1. Centralising supervision
The most politically significant element is the overhaul of the supervisory landscape. Currently, supervision is often fragmented among national watchdogs, leading to inconsistencies. The package proposes to:
- Upgrade ESMA’s role: The European Securities and Markets Authority (ESMA), the EU’s securities regulator, will see its direct supervisory competences significantly expanded. It will become the single watchdog for the bloc’s largest cross-border financial market infrastructures.
- New Direct Supervision: This means ESMA will directly supervise key market players, including certain major trading venues, Central Counterparties, and all Crypto-Asset Service Providers (CASPs)
2. Removing Integration Obstacles
The package introduces significant measures to make cross-border trading, settlement, and asset management seamless. This includes:
- Pan-European Market Operator (PEMO) Status: This new status will allow operators of trading venues, such as stock exchanges, to streamline their corporate structures and licenses into a single entity or a single licence format. This drastically simplifies their ability to operate across the entire EU, eliminating the need for separate national setups.
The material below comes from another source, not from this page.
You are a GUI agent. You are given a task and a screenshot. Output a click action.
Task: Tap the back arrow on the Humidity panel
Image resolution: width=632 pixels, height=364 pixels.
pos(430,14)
- Simplified Fund Distribution: Rules for the cross-border distribution of investment funds are being streamlined to make it easier for funds to be sold to investors throughout the Union.
To ensure clarity and consistency, the Commission will also convert several existing regulatory directives (which allow for different national implementations) into regulations (which are directly applicable across the EU). This reduction of national differences would create a truly unified rulebook.
3. Facilitating Innovation and Technology
The package also updates the regulatory framework to embrace innovation, particularly in relation to Distributed Ledger Technology (DLT). The proposals will amend the DLT Pilot Regulation (DLTPR) to relax limits and increase flexibility, providing the legal certainty needed for these new technologies to be adopted safely and widely within the financial sector.
Next steps
The proposals will now move on to be negotiated and approved by the European Parliament and the Council. The Commission is committed to collaborating with all stakeholders to ensure the entire package, which is designed to work as a unified whole, is implemented swiftly and effectively, transforming today’s fragmented landscape into a global financial powerhouse.
As Commissioner for Financial Services, Maria Luís Albuquerque outlined: “By building a real Single Financial Market, we will give people better opportunities to grow their wealth, and we will unlock stronger financing for Europe’s priorities. Market integration is not a technical exercise — it is a political imperative for Europe’s prosperity and global relevance.”